> _Exercise data_

########################################

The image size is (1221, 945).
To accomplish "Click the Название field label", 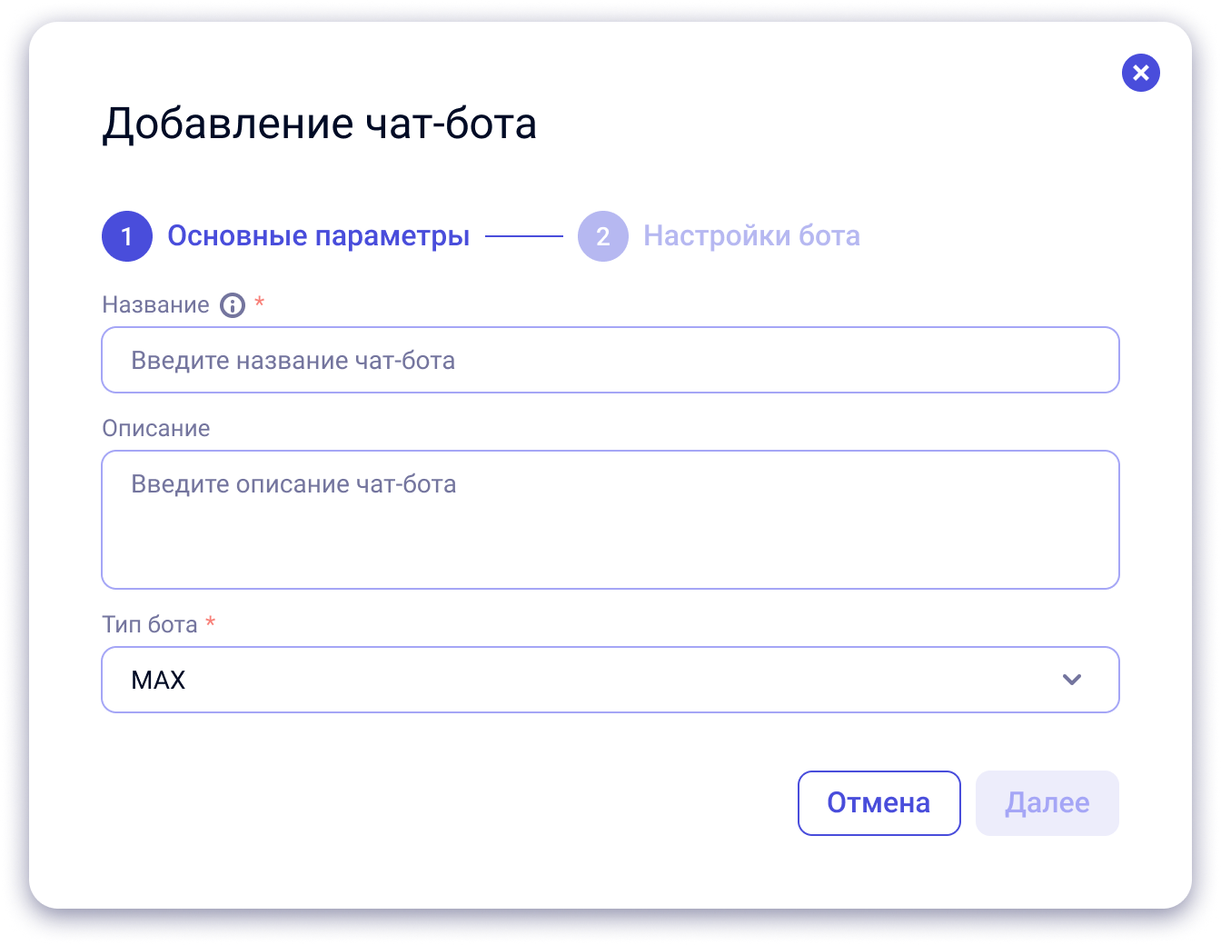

########################################

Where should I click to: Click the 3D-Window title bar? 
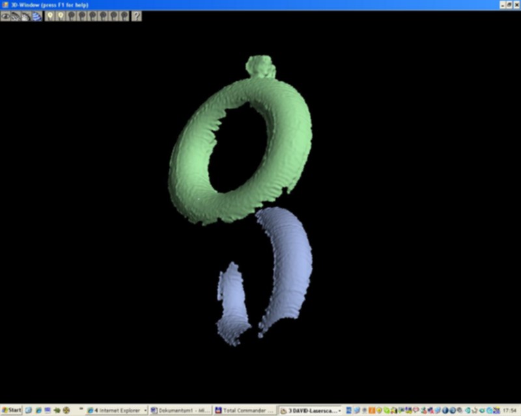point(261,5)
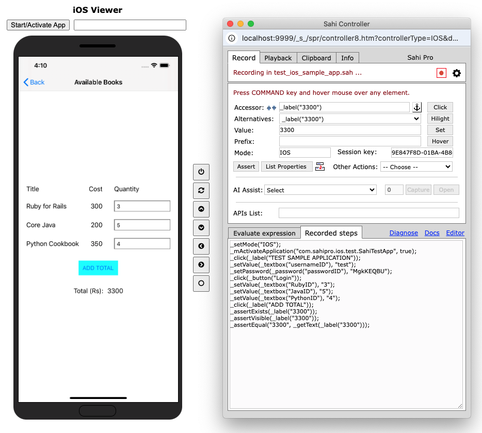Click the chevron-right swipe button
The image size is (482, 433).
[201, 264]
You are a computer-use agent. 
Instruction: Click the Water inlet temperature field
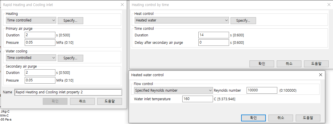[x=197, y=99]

########################################

Copy needed, without pictures: the lines of the listing above from the line containing "The image size is (1221, 945)." up to and including the line containing "the Название field", set down exactly.

> _Reply to the task_
The image size is (1221, 945).
To accomplish "Click the Название field label", 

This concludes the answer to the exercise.